International Mindfulness Day

Mindfulness Day is celebrated annually on September 12. It was created by Wisdom Publications in 2011 to raise awareness about the profound value and benefit of mindfulness. Mindfulnessis the psychological process of bringing one’s attention to experiences occurring in the present moment and can be developed through the practice of meditation and other training. The term “mindfulness” is a translation of the Pali term sati, which is a significant element of Buddhist traditions. In Buddhist teachings, mindfulness is utilized to develop self-knowledge and wisdom that gradually lead to what is described as enlightenment or the complete freedom from suffering. The recent popularity of mindfulness in the West is generally considered to have been initiated by Jon Kabat-Zinn. Research studies have indicated that the practice of mindfulness is strongly correlated with greater well-being and perceived health. Studies have also shown that rumination and worry contribute to mental illnesses such as depression and anxiety, and that mindfulness-based interventions are effective in the reduction of both rumination and worry.

Clinical psychology and psychiatry have developed a number of therapeutic applications based on mindfulness which can help alleviate the symptoms of a variety of psychological conditions Such as depression, reducing stress or anxiety Mindfulness can help in the treatment of drug addiction, mindfulness also appears to provide numerous therapeutic benefits to people with psychosis, and may also be a preventive strategy to halt the development of mental health problems. Clinical studies have documented both physical and mental health benefits of mindfulness in patients and healthy people. Programs based on Kabat-Zinn’s have been widely adopted in schools, prisons, hospitals, veterans’ centers, and other environments, and mindfulness programs can assist healthy aging, weight management, athletic performance, children with special needs, perinatal periods. The necessity for more high-quality research in this field has also been identified – such as the need for more randomized controlled studies, for providing more methodological details in reported studies and for the use of larger sample sizes.

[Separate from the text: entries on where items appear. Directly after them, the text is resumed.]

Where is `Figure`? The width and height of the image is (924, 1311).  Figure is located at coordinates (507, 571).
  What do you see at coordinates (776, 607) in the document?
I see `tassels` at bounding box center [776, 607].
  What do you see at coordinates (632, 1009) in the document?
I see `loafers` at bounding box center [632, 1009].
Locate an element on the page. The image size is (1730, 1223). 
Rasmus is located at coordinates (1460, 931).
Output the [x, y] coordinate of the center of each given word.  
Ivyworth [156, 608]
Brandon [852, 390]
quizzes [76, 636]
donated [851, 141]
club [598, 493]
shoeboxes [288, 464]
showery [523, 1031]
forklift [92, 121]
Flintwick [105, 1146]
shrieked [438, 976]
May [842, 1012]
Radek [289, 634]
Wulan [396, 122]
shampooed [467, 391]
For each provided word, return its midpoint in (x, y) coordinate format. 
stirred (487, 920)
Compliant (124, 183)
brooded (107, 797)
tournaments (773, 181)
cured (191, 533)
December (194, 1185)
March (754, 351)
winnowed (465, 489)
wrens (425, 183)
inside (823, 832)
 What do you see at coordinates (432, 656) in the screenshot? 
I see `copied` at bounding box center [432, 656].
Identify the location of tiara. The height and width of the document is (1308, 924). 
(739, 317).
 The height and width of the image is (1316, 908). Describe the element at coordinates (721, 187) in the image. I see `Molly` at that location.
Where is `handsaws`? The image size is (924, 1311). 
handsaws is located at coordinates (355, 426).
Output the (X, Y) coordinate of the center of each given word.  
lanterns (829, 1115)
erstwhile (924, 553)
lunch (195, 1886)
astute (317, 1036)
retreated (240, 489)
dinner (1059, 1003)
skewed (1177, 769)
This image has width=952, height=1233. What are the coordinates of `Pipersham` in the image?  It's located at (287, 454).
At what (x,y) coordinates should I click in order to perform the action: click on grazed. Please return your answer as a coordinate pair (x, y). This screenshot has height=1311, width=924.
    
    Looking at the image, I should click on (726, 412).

Mindfulness meditation involves the process of developing the skill of bringing one’s attention to whatever is happening in the present moment. There are several meditation exercises designed to develop mindfulness meditation. One method is to sit on a straight-backed chair or sit cross-legged on the floor or a cushion, close one’s eyes and bring attention to either the sensations of breathing in the proximity of one’s nostrils or to the movements of the abdomen when breathing in and out. In this meditation practice, one does not try to control one’s breathing, but attempts to simply be aware of one’s natural breathing process/rhythm. When engaged in this practice, the mind will often run off to other thoughts and associations, and if this happens, one passively notices that the mind has wandered, and in an accepting, non-judgmental way, returns to focusing on breathing.

Other meditation exercises to develop mindfulness include body-scan meditation where attention is directed at various areas of the body and noting present body sensations. Engaging in yoga practices, while attending to movements and body sensations, as well as walking meditation are other methods of developing mindfulness. One could also focus on sounds, sensations, thoughts, feelings and actions that happen in the present. Meditators start with short periods of 10 minutes or so of meditation practice per day. As one practices regularly, it becomes easier to keep the attention focused on breathing.